Le gouvernement conserve la responsabilité de cibler les infrastructures à confier à la Caisse et il définit leurs objectifs et paramètres.

Si la Caisse juge les projets intéressants, elle soumet des solutions au gouvernement.

Le gouvernement validera les solutions proposées par la Caisse. C'est lui qui prend la décision définitive d'aller de l'avant avec l'un ou l'autre des scénarios.

La Caisse assumera la planification, le financement, la mise en oeuvre et l'exploitation de l'infrastructure par le truchement d'une nouvelle filiale, CDPQ Infra. Celle-ci coordonnera les appels d'offres.

COMMENT LA CAISSE VA-T-ELLE FAIRE SON ARGENT?

La Caisse n'investira que dans des projets rentables pour ses déposants, a répété plus d'une fois Michael Sabia, hier. Comment fera-t-elle de l'argent avec les transports collectifs, sachant que les lignes de trains de banlieue à Montréal se financent au mieux à 50%?

La tarification relève de la Caisse. Elle devra définir un cadre tarifaire à long terme au cours de la phase de planification et le soumettre au gouvernement. En réponse à une question de La Presse, M. Sabia n'a pas exclu que le gouvernement finance une portion des dépenses d'exploitation du système de transports collectifs comme il le fait actuellement.

Pour réduire le coût du projet, le gouvernement pourrait financer en partie la construction du projet par le moyen d'actions sans droit de vote.
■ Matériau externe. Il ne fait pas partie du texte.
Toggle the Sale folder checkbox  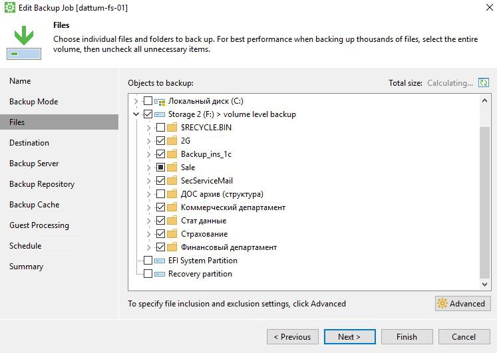click(x=160, y=168)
La Caisse pourrait aussi avoir recours à la captation de la plus-value foncière.

QU'EST-CE QUE LA CAPTATION DE LA PLUS-VALUE FONCIÈRE?

Dans le cadre de deux projets ciblés, le gouvernement vendra les terrains requis pour la construction de l'infrastructure à la Caisse de dépôt à leur juste valeur marchande. Il s'engage à faire les expropriations nécessaires.

La captation de la plus-value foncière consiste à bénéficier des projets immobiliers qui seront érigés sur l'emprise des terrains afin de réduire les coûts du projet.